Le village de Yanoun est accroché aux flancs des collines qui surplombent une petite vallée. Sur la crête à 100-150 mètres on aperçoit les baraquements (de surveillance ?) de la colonie Itamar peuplée de gens venus de Brooklyn. Les lumières puissantes sont allumées nuit et jour. La nuit en plus, les faisceaux d’un projecteur balayent de temps en temps le village. Il y a un mois deux internationaux venus à la cueillette des olives furent blessés par les colons. Une femme de 68 ans eut le bras fracassé. Armés de barres de fer, ils attaquent et détruisent tout ce qu’ils peuvent. J’ai vu les dégâts matériels et les traumatismes chez les paysans. Ils ont maintenant des chiens pour terroriser encore plus les villageois. Nous avons cueilli les olives avec une famille de 8 heures à 14 heures. Le lendemain après une heure et demi de travail, on dut quitter l’oliveraie dare-dare : l’armée interdisait la cueillette ce jour-là .Les colons pouvaient attaquer. Pourquoi n’interdit-elle pas les actions terrifiantes des colons ? Ces colons dont on ne peut oublier la présence silencieuse, invisible, tel un animal à l’affût prêt à bondir. Ils attendent le moment pour tout avaler et prendre possession de la terre. Le chef de police au nom de Dieu attend lui aussi patiemment le moment pour accaparer la terre d’Ahmed.

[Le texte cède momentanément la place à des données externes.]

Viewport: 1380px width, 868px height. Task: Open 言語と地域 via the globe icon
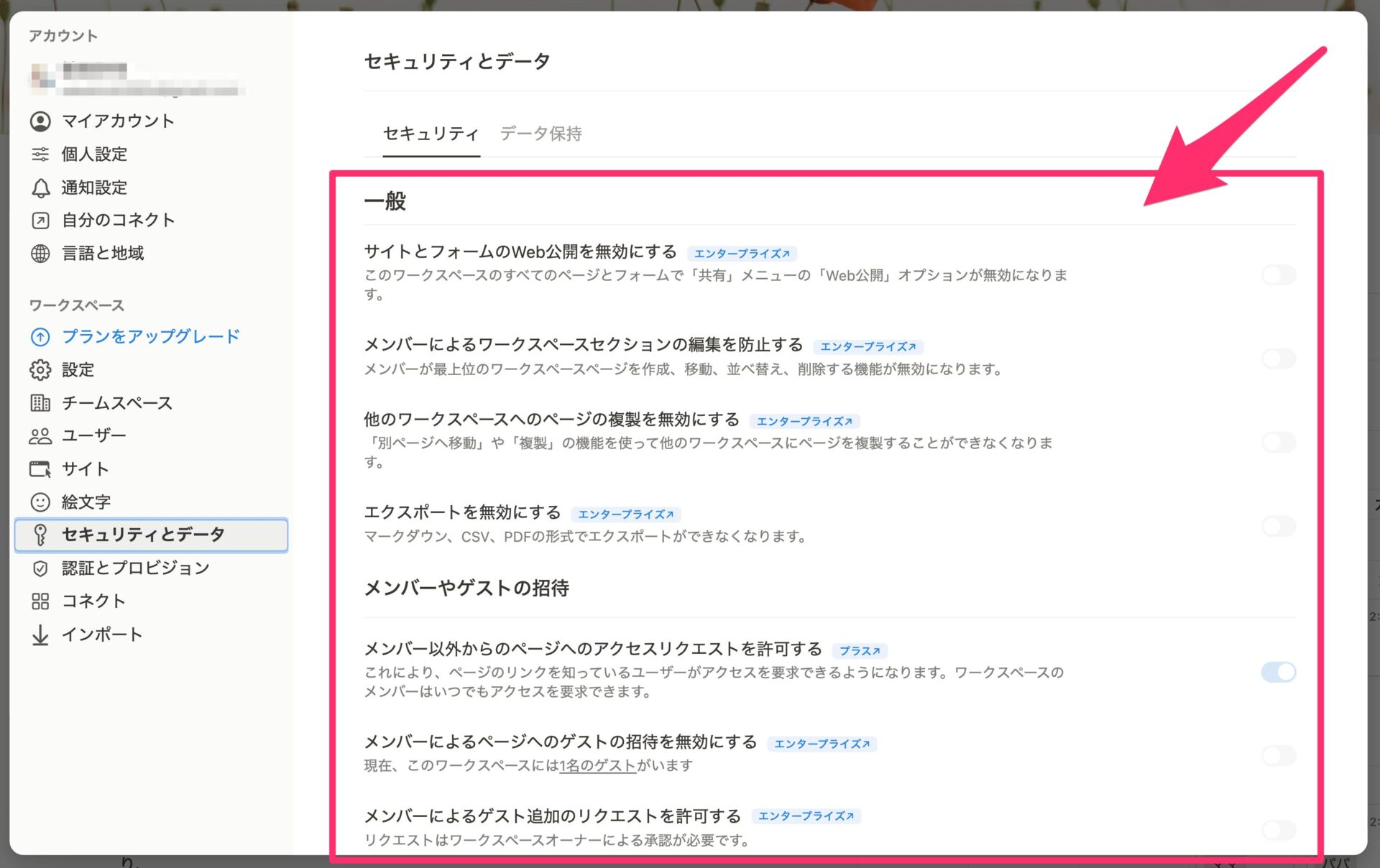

Je relis ce que je viens de noter. J’ai oublié bien des choses. Les routes défoncées gratuitement, les barrages soudains, faits de gros blocs de béton , l’itinéraire forcément dévié des voitures palestiniennes à travers les olivaies à la recherche d’un chemin de terre débouchant sur une possible route autorisée. Sur 200-300 mètres nous avons rencontré 3 fois ce type de harcèlement .
En Espagne, à l’époque de Franco, un condamné à mort était garrotté. Pour mieux marquer sa hargne le caudillo ordonnait parfois le garrot vil. Le bourreau serre la vis petit à petit, en prenant son temps, tout son temps. Cette image n’a cessé de m’accompagner durant mon séjour en Palestine. Je garde aussi le souvenir de ces deux couples d’israéliens de Gush Shalom vieux, très vieux, fatigués qui venaient soutenir les palestiniens de Falamyah. Leur présence, celle de Federico et de son copain donnait un sens profond à la lutte pour la liberté et l’indépendance de la Palestine. Ces justes ainsi que les refuzniks sont aussi seuls dans la société israélienne. Leur lutte commune est un espoir pour éviter une autre catastrophe pour ces deux peuples.